Start Canyon
7 min read·2026-05-26

Airtable for Manufacturing: When It Works and When It Breaks

Honest assessment of Airtable for Singapore manufacturers. Where no-code databases genuinely help, where they hit a wall, and why InvoiceNow compliance kills the use case.

Manufacturing strategy desk with laptop analytics, notebook, reference material, and sample components
Operational view

Read this as an operating decision

Each guide is written to help a manufacturer decide what to fix first, what to defer, and what to avoid.

Airtable is a legitimate tool. For teams drowning in disconnected spreadsheets, it offers a clean, flexible database with forms, views, and basic automations. But in a manufacturing context, it is regularly misapplied — sold as an ERP replacement when it is not built to be one.

Where Airtable Genuinely Helps

Airtable excels at structured data collection and simple workflow routing. Customer enquiry intake forms that auto-populate a table, tooling maintenance logs with photo attachments, sample request tracking across departments, and supplier contact databases — these all work well. If the process is essentially a structured list with simple status tracking, Airtable is fast to set up and easy for non-technical staff to maintain.

For very small teams doing light coordination work — pre-ERP stage companies below S$2 million turnover — Airtable can buy time before a proper system is needed. It is better than a shared Google Sheet for most of these use cases.

Where Airtable Breaks in Manufacturing

The first wall hits at invoicing.

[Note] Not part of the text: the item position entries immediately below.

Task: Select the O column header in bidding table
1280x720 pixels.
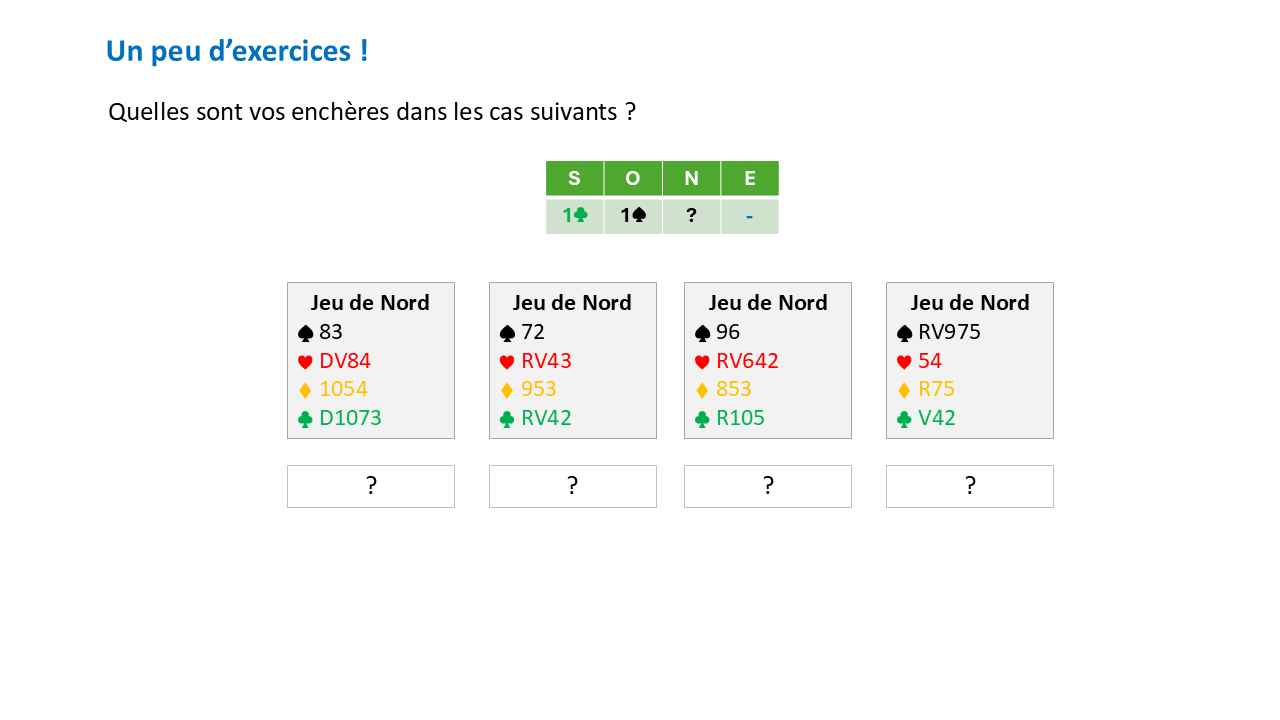Action: coord(632,179)
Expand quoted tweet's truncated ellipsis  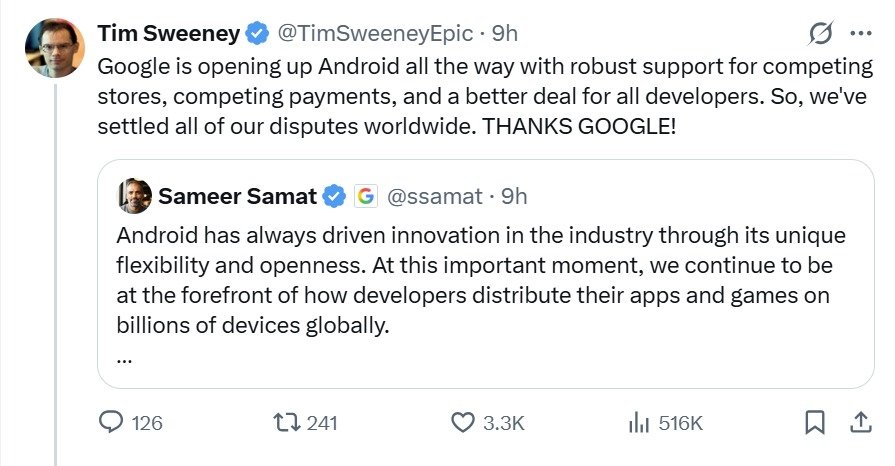click(124, 355)
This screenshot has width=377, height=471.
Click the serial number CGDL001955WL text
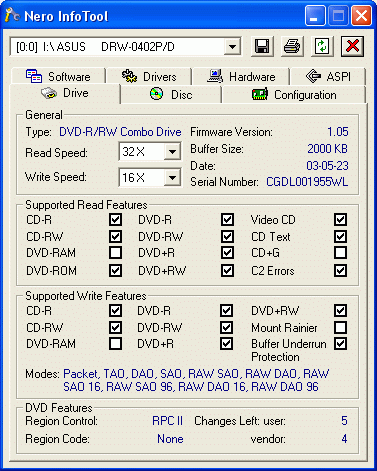(307, 182)
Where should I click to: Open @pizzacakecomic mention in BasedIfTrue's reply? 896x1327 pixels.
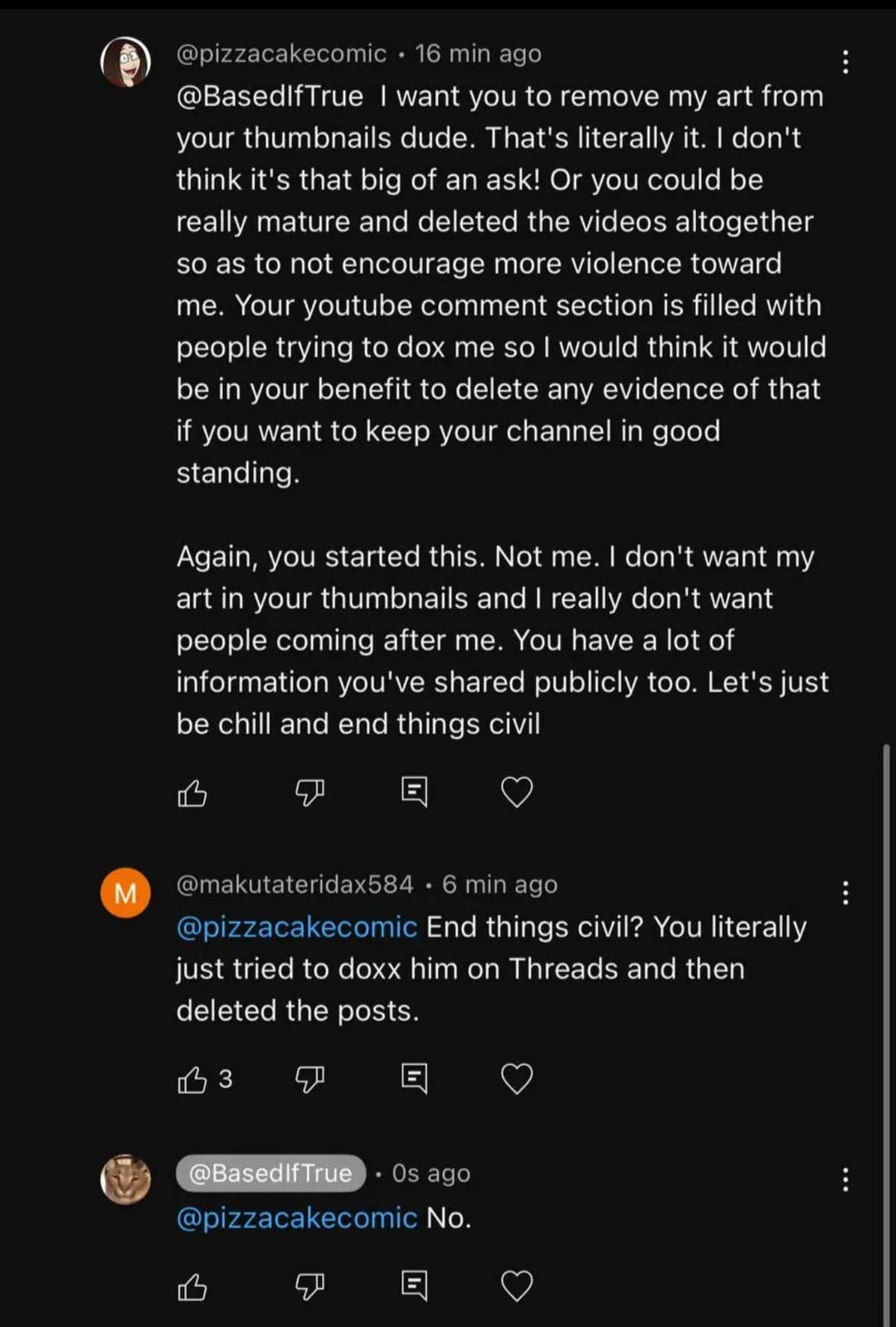click(296, 1217)
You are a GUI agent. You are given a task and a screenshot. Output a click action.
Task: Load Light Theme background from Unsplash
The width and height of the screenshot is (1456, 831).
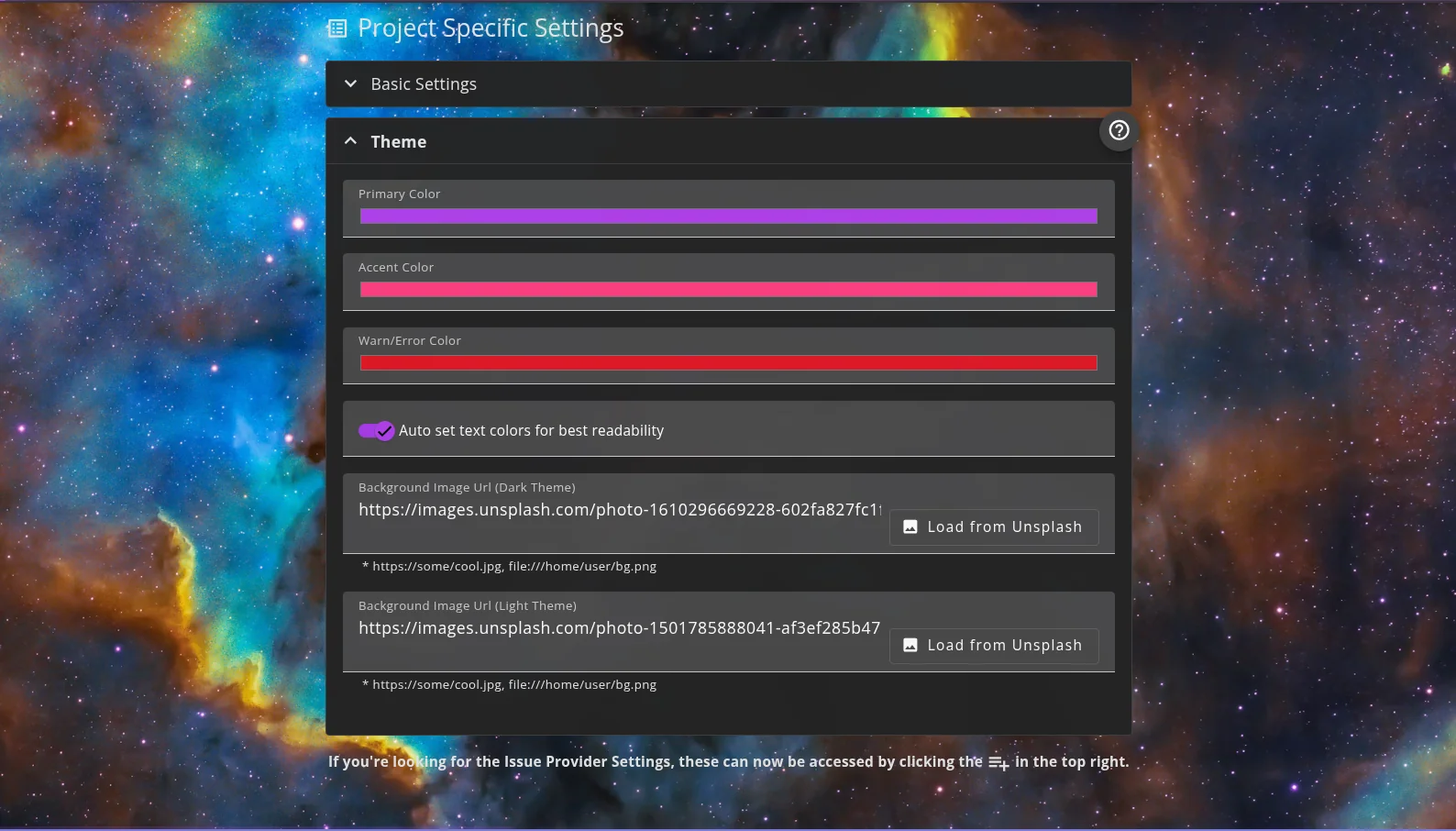pos(994,646)
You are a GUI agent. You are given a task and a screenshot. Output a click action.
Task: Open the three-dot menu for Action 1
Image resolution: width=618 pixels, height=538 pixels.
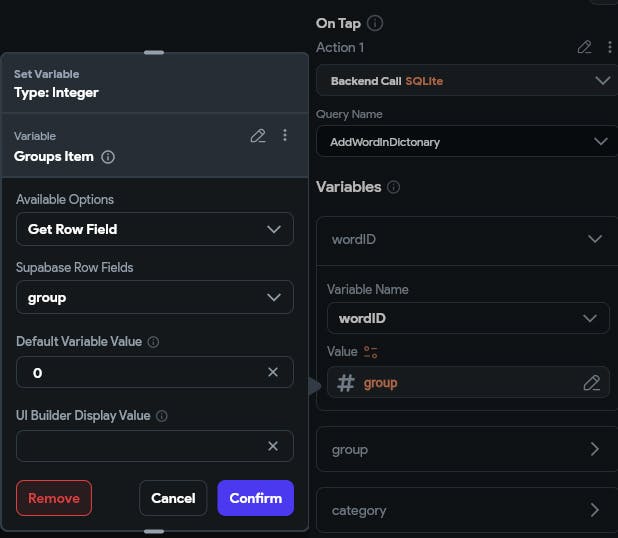click(x=609, y=47)
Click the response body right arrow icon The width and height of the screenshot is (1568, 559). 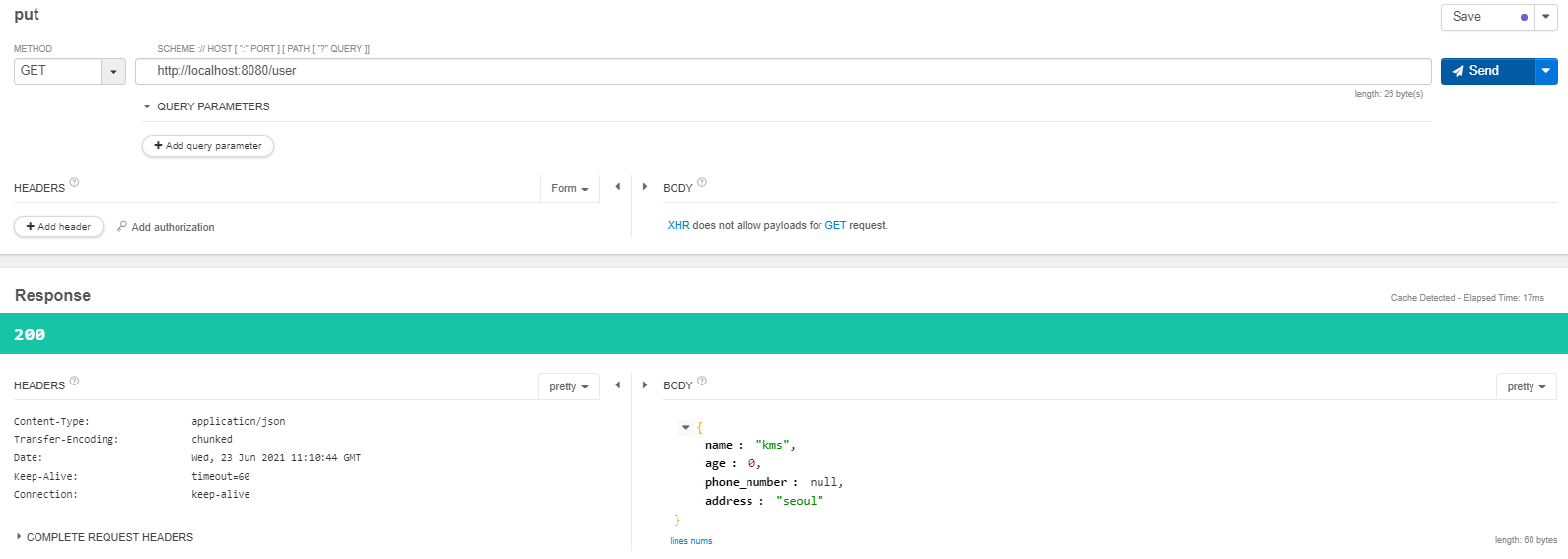pyautogui.click(x=645, y=385)
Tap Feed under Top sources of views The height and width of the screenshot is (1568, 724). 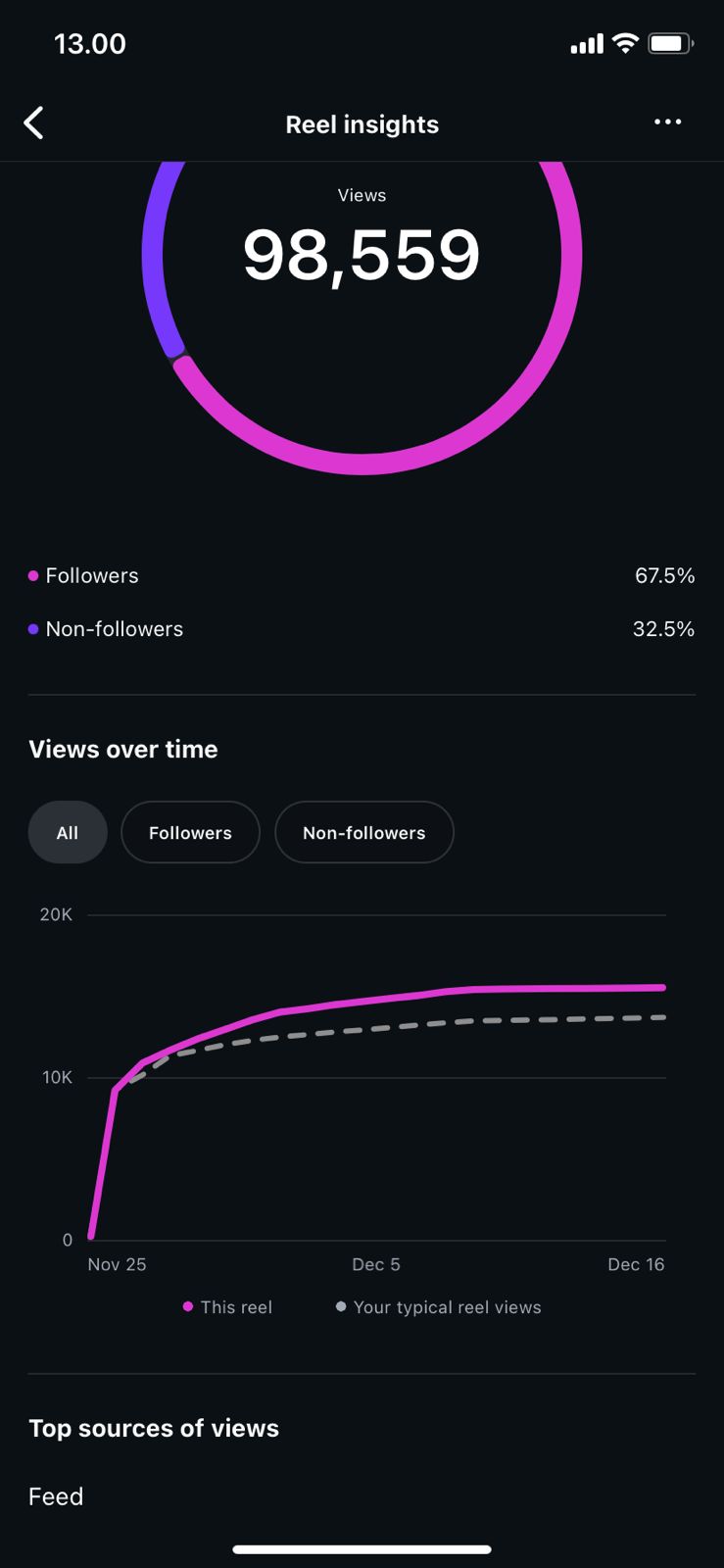tap(56, 1496)

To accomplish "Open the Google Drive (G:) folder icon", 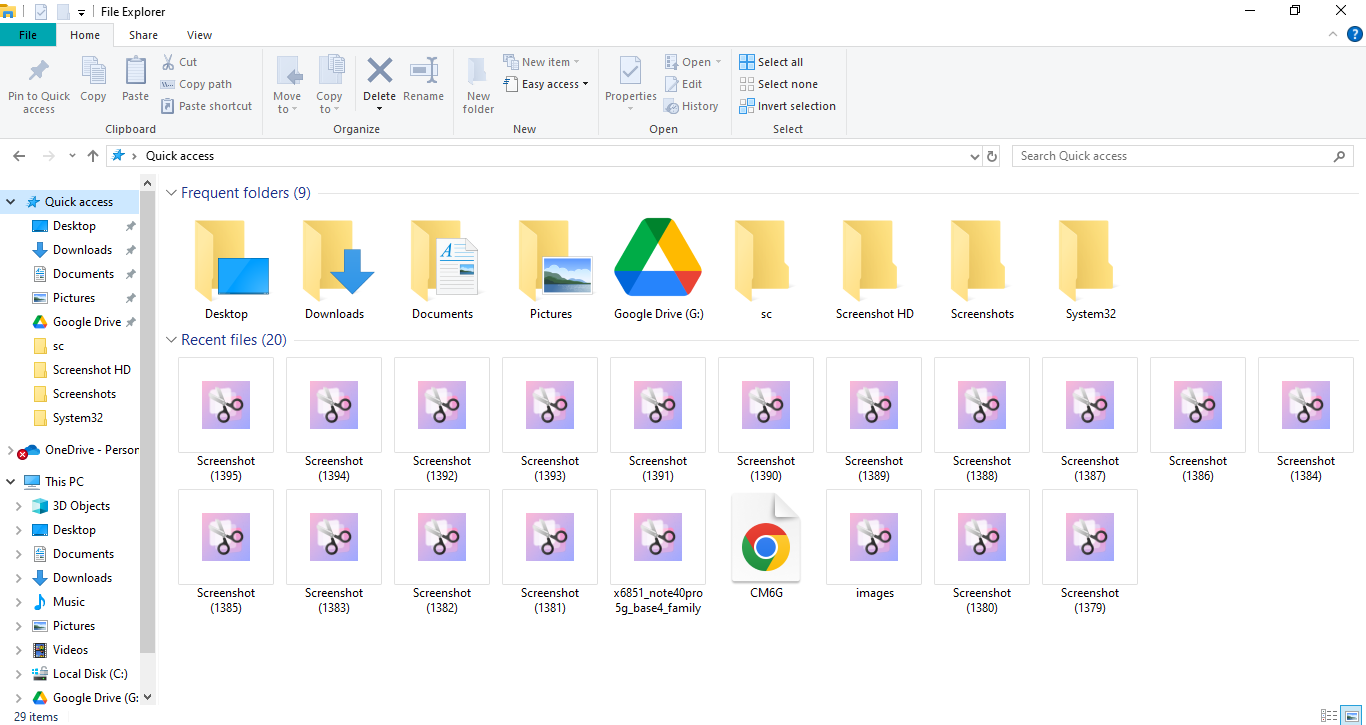I will point(658,259).
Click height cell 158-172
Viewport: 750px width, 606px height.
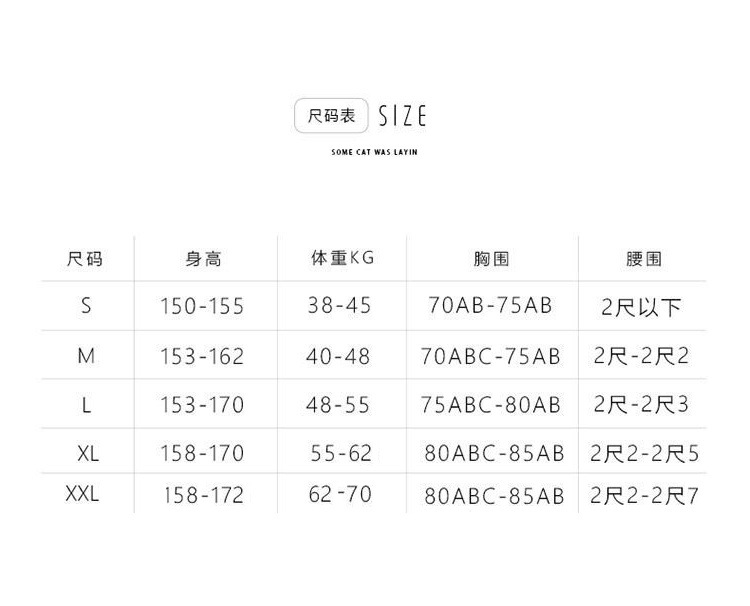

Airtable can display invoice data in a table, and with integrations can generate a formatted PDF. But it cannot produce Peppol BIS Billing 3.0 XML, cannot connect to Singapore's InvoiceNow network, and cannot satisfy IRAS's requirements for a proper accounting record. Any manufacturer billing a government agency or large corporate needing InvoiceNow-compliant submissions cannot use Airtable as their invoicing system.

BOM management hits the second wall. Airtable can store a flat parts list. It cannot version BOMs, manage engineering change orders, compute exploded material requirements across multi-level assemblies, or track where-used relationships. For contract manufacturers who receive engineering revisions regularly, Airtable's BOM handling requires manual workarounds that multiply as product complexity grows.

Job costing hits the third wall. Linking actual material consumption to a production order, allocating machine time and labour hours to a job, and computing real margin by order — these require a relational database with proper cost accounting logic. Airtable's formula fields can approximate simple calculations but collapse under multi-level cost roll-ups or when material prices change mid-run.

Shop floor integration hits the fourth wall. Airtable has no native integration with barcode scanners, production terminals, or machine PLCs. Real-time production status updates require manual data entry or expensive third-party middleware.

The PSG Grant Reality

Airtable is not on IMDA's pre-approved vendor list. PSG co-funding requires approved solutions from approved vendors. A manufacturer paying S$3,000 per year for Airtable receives no grant offset. The same budget applied toward a PSG-approved ERP package can cover a meaningful portion of a proper system.

The Right Question

The question is not whether Airtable can technically do something — with enough integrations, almost anything is technically possible — but whether the resulting system is maintainable, compliant, and cost-effective as you grow. For most Singapore manufacturers beyond the seed stage, the answer is no.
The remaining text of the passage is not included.